Their closed-loop methodology automatically incorporates feedback from past experiments to improve future decisions. Equally important, they were able to validate the accuracy and efficiency of their approach. They further assert that their approach can be generalized to other applications in battery design, and even applied to other scientific domains that involve time-intensive experiments and multi-dimensional design spaces.

In addition to dramatically speeding up the testing process, the computer’s solution was also better and much more unusual than what a battery scientist would likely have devised, said Stanford Professor Stefano Ermon, a team co-leader. “It gave us this surprisingly simple charging protocol – something we didn’t expect.” Instead of charging at the highest current at the beginning of the charge, the algorithm’s solution uses the highest current in the middle of the charge. Ermon added, “That’s the difference between a human and a machine. The machine is not biased by human intuition, which is powerful but sometimes misleading.”

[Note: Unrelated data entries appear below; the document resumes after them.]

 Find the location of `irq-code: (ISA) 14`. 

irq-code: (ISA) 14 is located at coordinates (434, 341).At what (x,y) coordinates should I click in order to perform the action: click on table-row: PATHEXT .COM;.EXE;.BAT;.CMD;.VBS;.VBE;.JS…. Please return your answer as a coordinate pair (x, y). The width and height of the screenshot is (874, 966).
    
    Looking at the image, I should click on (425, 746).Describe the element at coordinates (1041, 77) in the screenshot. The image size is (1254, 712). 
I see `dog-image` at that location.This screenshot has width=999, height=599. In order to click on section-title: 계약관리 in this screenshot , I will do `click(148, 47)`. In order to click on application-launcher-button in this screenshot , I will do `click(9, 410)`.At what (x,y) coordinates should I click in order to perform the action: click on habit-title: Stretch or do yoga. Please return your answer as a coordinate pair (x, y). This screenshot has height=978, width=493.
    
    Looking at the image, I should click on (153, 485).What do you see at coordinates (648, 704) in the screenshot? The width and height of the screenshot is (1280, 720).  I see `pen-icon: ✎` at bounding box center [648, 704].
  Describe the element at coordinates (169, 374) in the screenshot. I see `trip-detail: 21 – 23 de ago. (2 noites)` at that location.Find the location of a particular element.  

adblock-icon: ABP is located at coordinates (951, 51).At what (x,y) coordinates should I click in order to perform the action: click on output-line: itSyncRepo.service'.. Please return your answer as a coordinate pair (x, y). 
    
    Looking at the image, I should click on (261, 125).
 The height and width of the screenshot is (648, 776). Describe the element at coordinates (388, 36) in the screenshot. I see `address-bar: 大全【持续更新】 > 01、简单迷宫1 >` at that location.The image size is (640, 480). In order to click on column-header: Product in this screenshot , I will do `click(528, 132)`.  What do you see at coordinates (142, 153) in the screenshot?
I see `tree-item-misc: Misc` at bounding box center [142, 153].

The full results of this research can’t be summarized by a few numbers, words, or metrics, but they are available in their detailed paper “Closed-loop optimization of fast-charging protocols for batteries with machine learning,” published in Nature (an unlocked version is posted here; be sure to scroll down). Beyond that basic paper, their Supplementary Information provides additional detailed graphs and charts, discussion of the machine-learning algorithm, perspectives on the results, and more specifics  of the investigative arrangement. This work was supported by Stanford University, the Toyota Research Institute, the National Science Foundation, the U.S. Department of Energy, and Microsoft Corp.